Invités depuis 1990

ÖZYASAR Murat

Turquie

YERALTI, L’underground turc, des littératures en résistance (Glaalade Éditions, 2017)

D’origine kurde, Murat Özyasar est l’un des représentants les plus brillants de la littérature turque contemporaine. Connu pour son engagement politique mais aussi linguistique, il travaille dans son œuvre les liens entre les langues kurdes et turques.

Né en 1979 à Diyarbakir, Murat Özyasar est professeur de langue et de littérature turque. Son premier recueil de nouvelles a reçu le prestigieux Prix Haldun Taner à sa sortie en 2008 et, en 2009, le Prix Yunus Nadi. Sa nouvelle SixTrenteCinq, est publiée en 2014 dans une anthologie sur les morts suspectes dans l’armée turque, dirigée par Murathan Mungan.
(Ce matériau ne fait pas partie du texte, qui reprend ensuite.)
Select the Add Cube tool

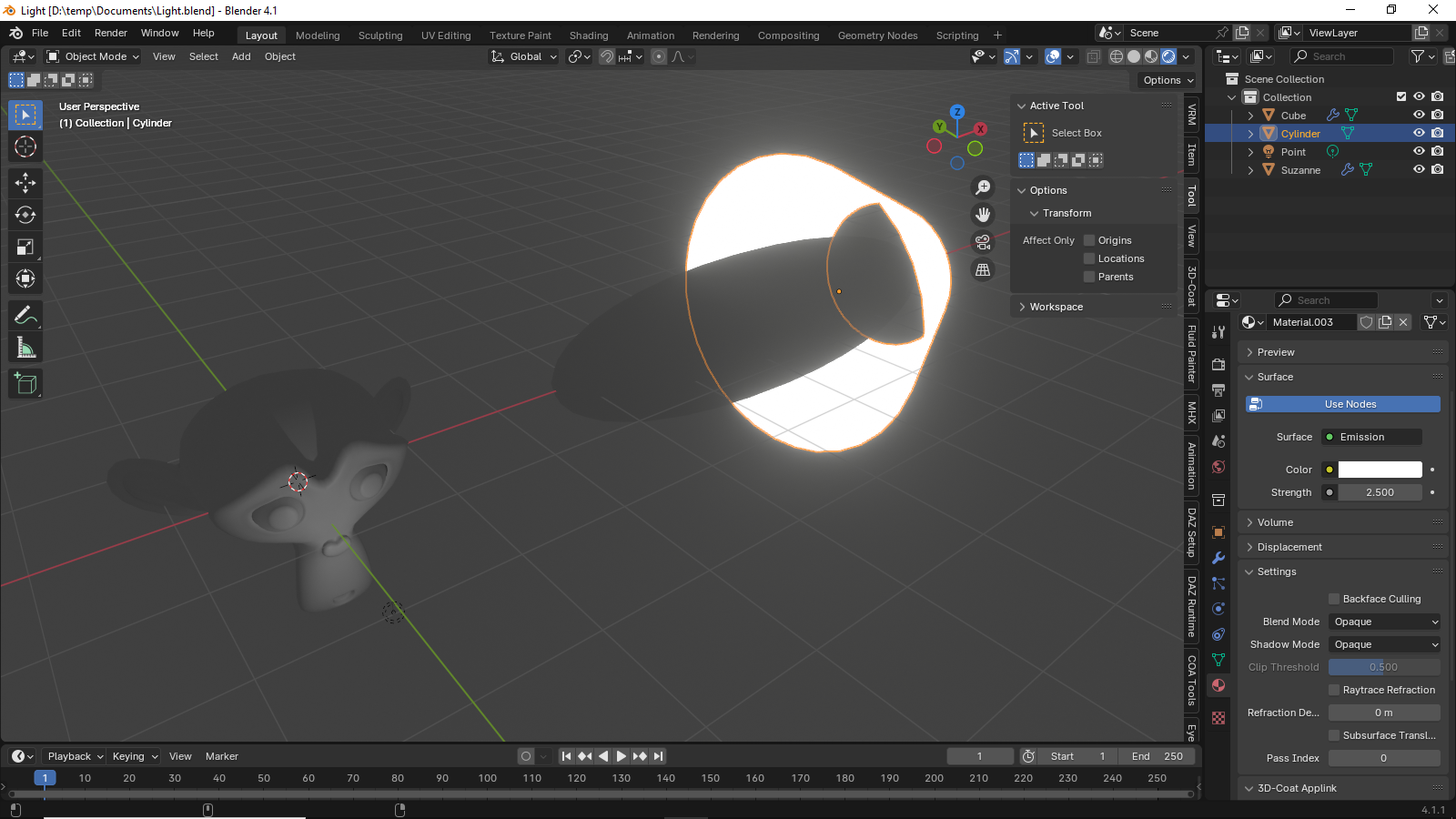(x=25, y=384)
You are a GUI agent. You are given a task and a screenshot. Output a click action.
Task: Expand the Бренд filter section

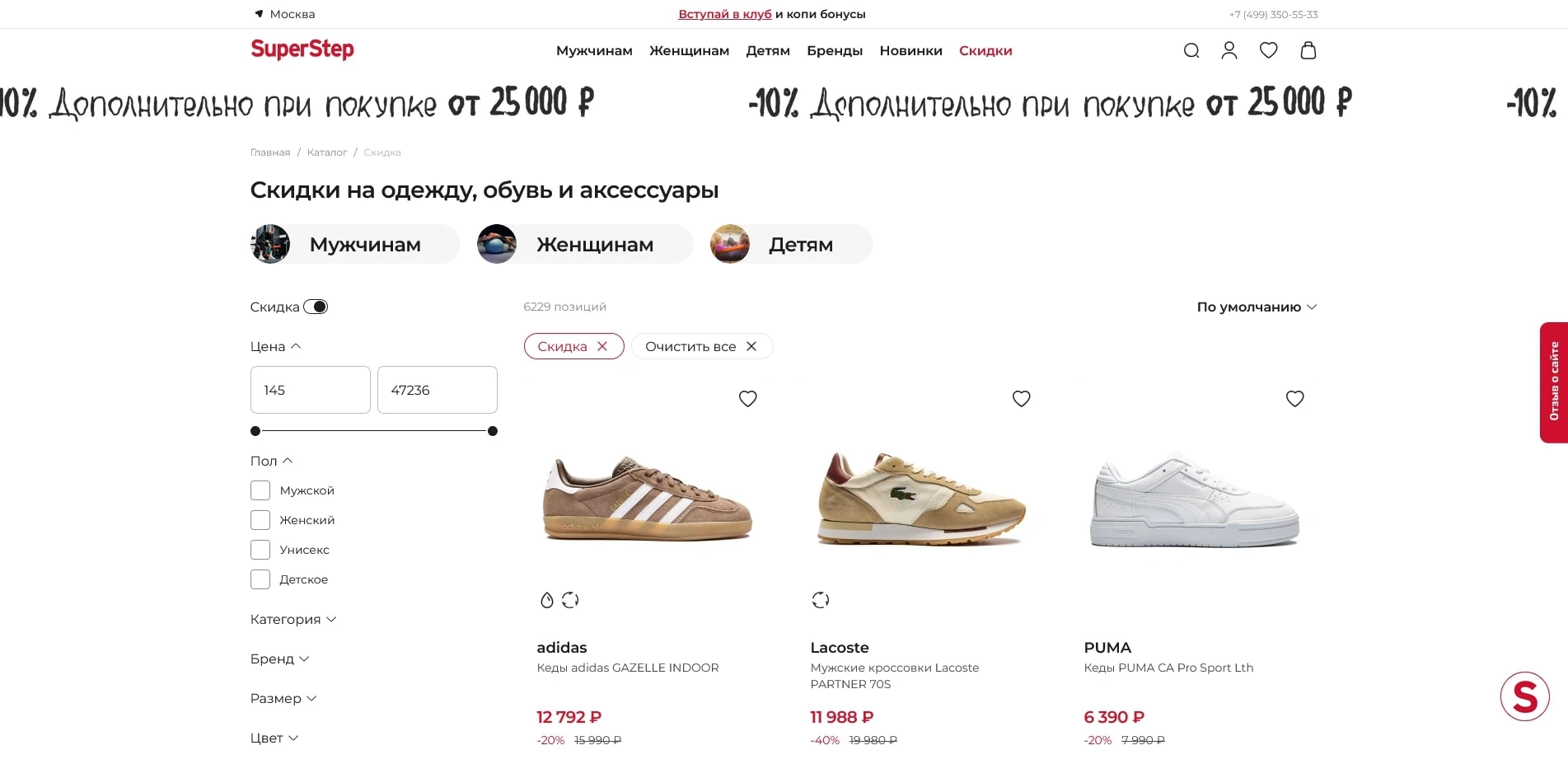[280, 659]
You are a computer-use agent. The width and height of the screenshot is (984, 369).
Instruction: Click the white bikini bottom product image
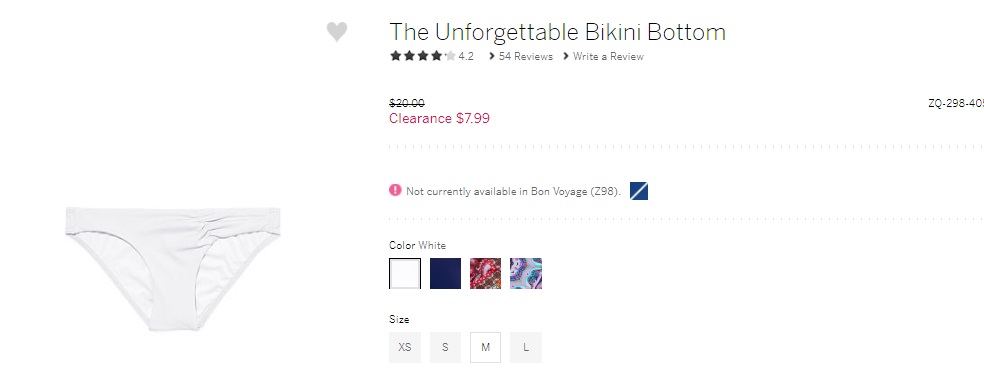tap(173, 268)
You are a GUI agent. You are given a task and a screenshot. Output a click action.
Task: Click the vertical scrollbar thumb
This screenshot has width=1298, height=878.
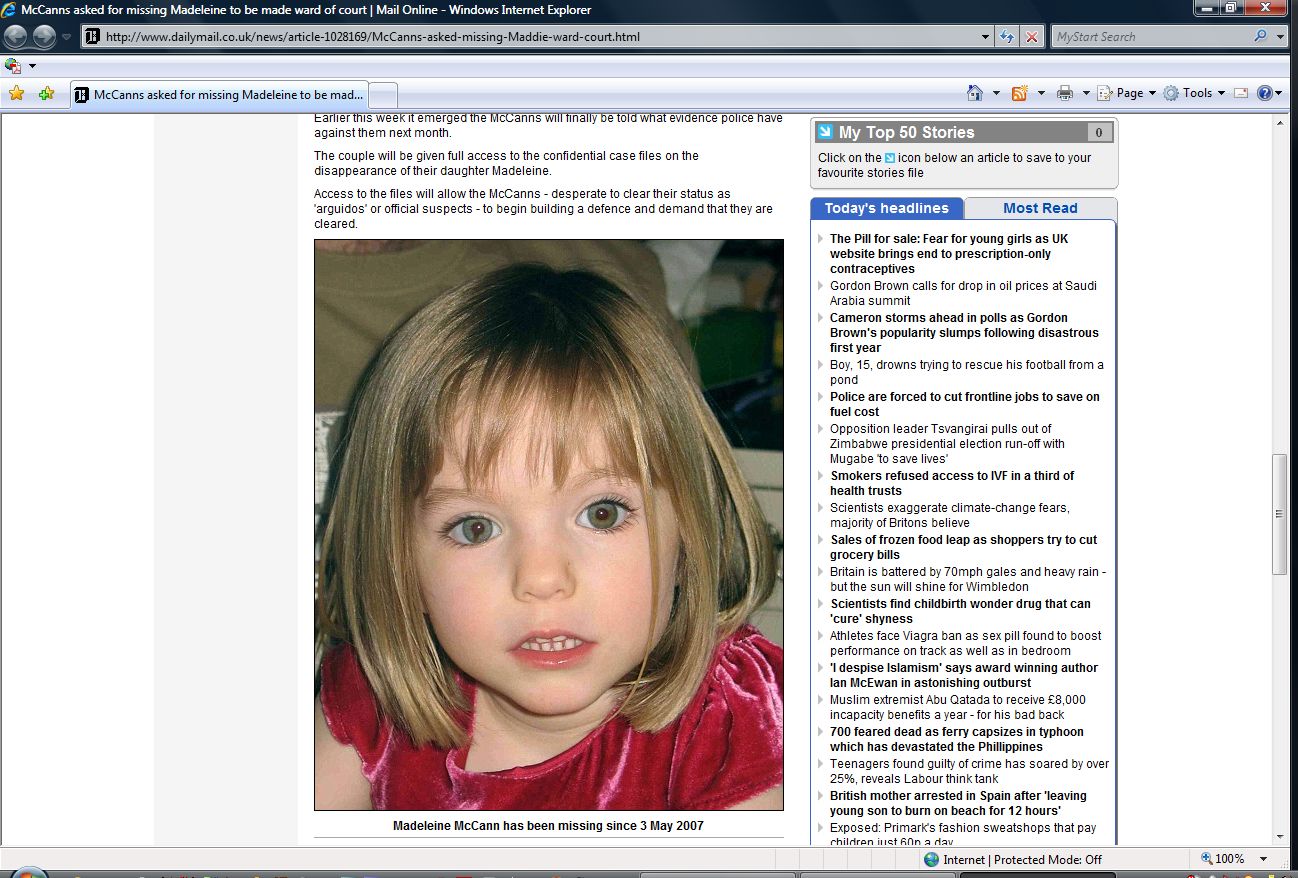1279,514
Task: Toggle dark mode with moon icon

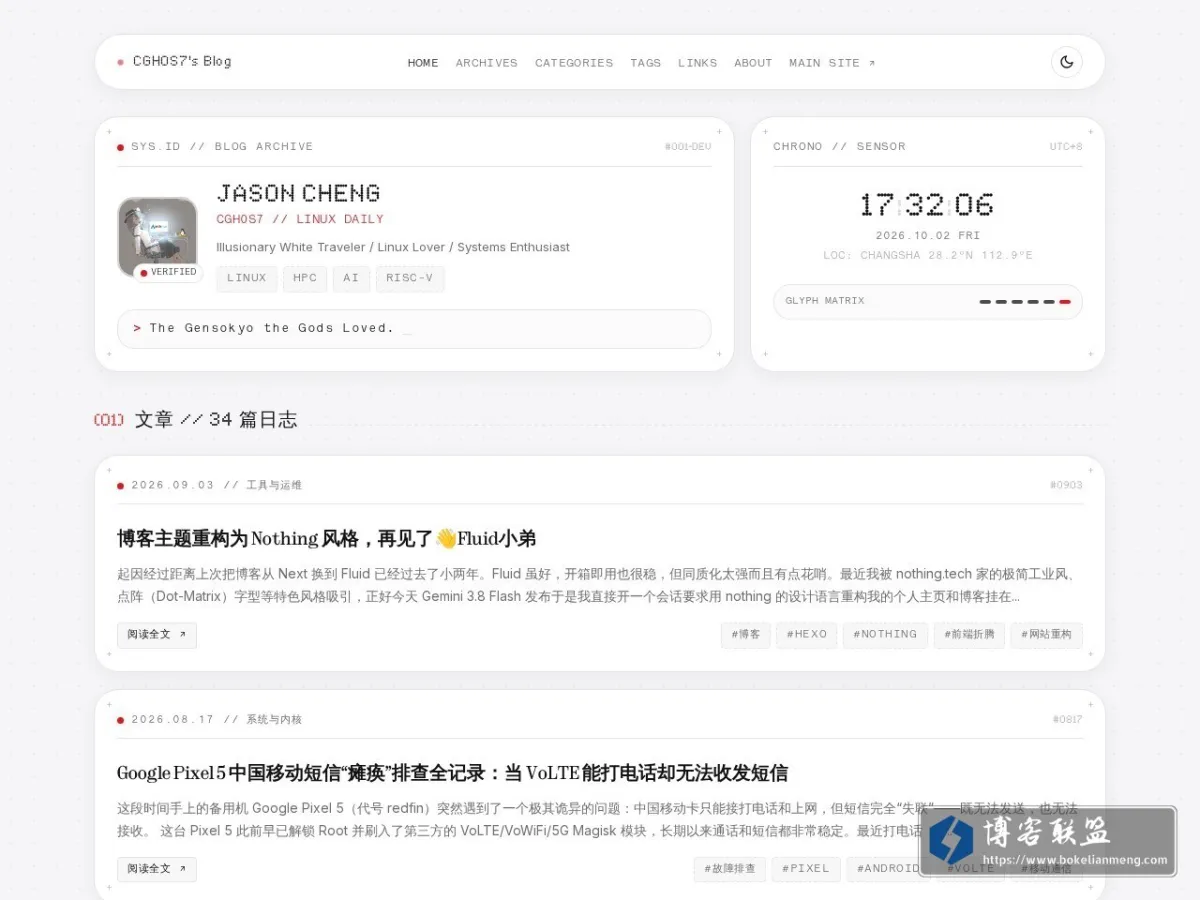Action: point(1066,62)

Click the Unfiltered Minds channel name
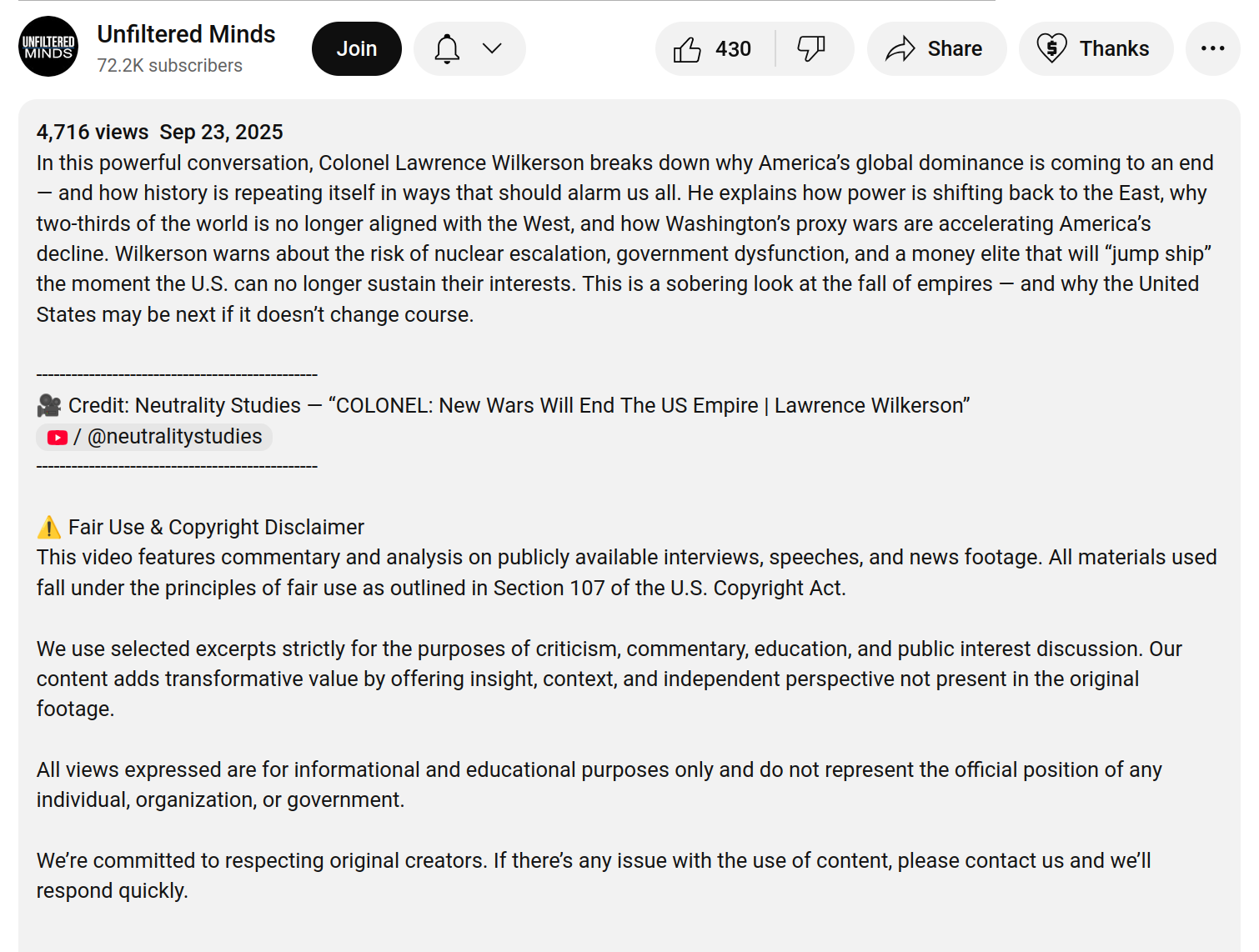186,34
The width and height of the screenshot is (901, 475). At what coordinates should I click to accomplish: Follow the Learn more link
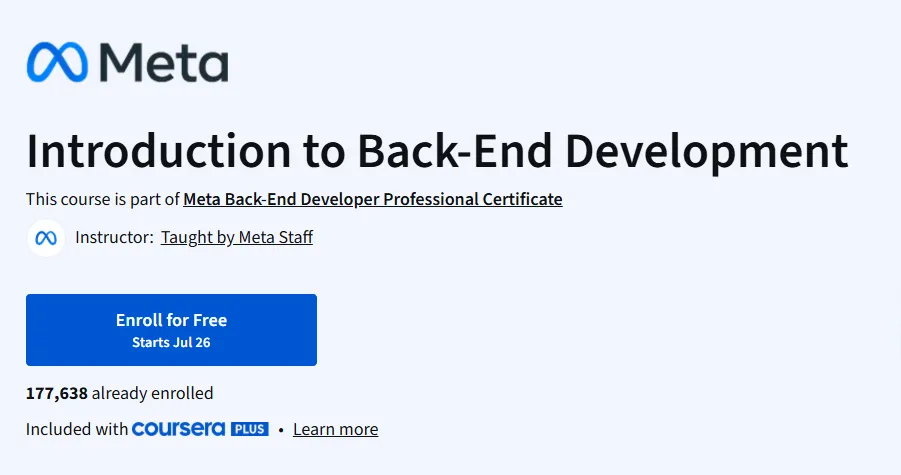point(336,429)
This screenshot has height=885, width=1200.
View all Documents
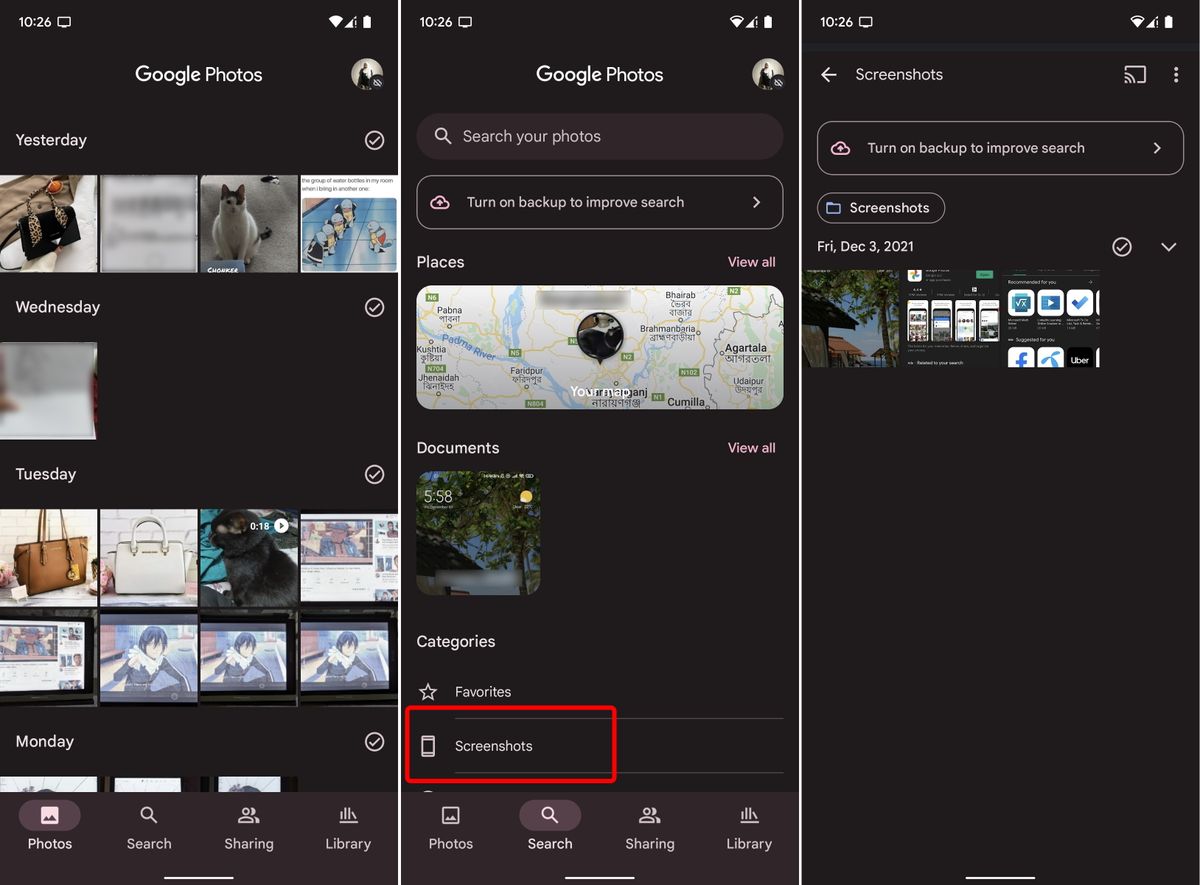[751, 447]
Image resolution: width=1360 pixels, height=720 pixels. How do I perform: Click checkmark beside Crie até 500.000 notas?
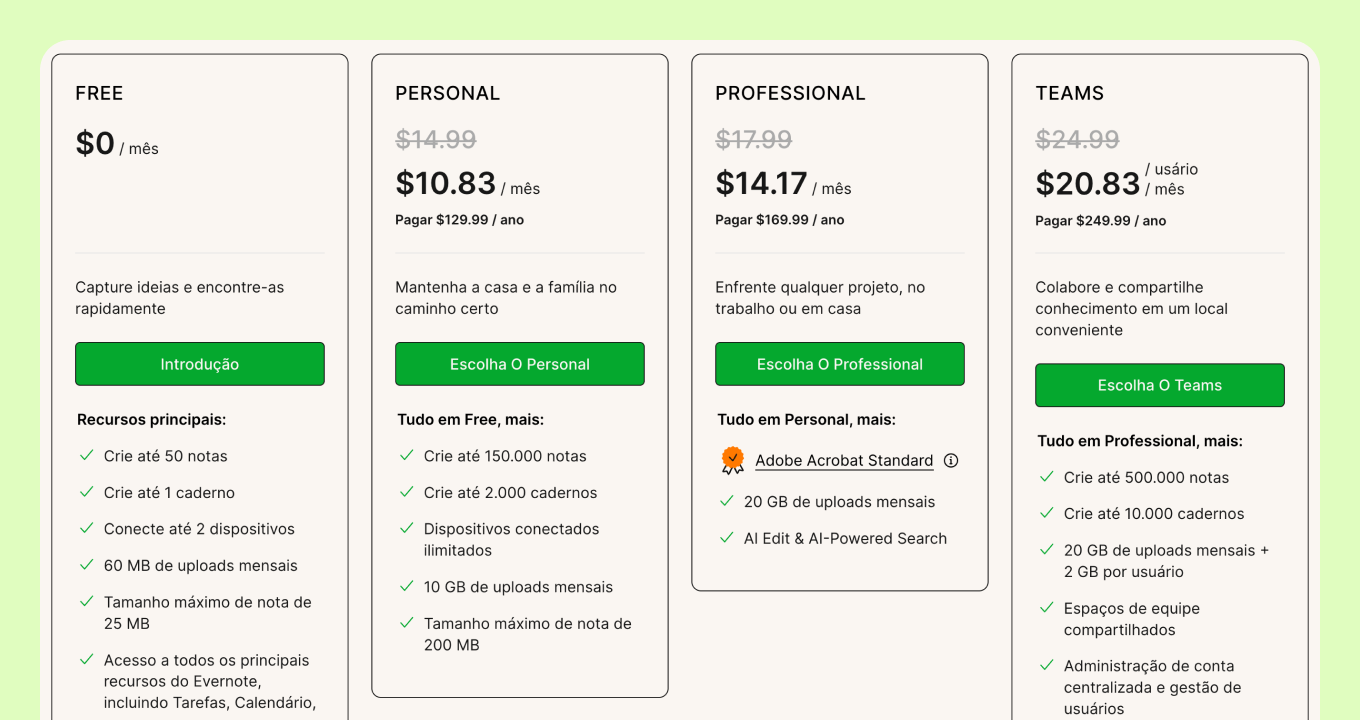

Sa participation à la journée de grève en protestation contre les exactions de l’armée turque dans la région du Sud-Est anatolien, lui vaut d’être révoqué par le gouvernement comme 11000 autres enseignants turcs. Victime d’une purge massive visant à annihiler toute opposition, il est arrêté à Istanbul en septembre 2016, sans que la raison de cette arrestation ne soit d’abord communiquée. Il est finalement libéré le 10 octobre mais reste dans l’attente d’un jugement.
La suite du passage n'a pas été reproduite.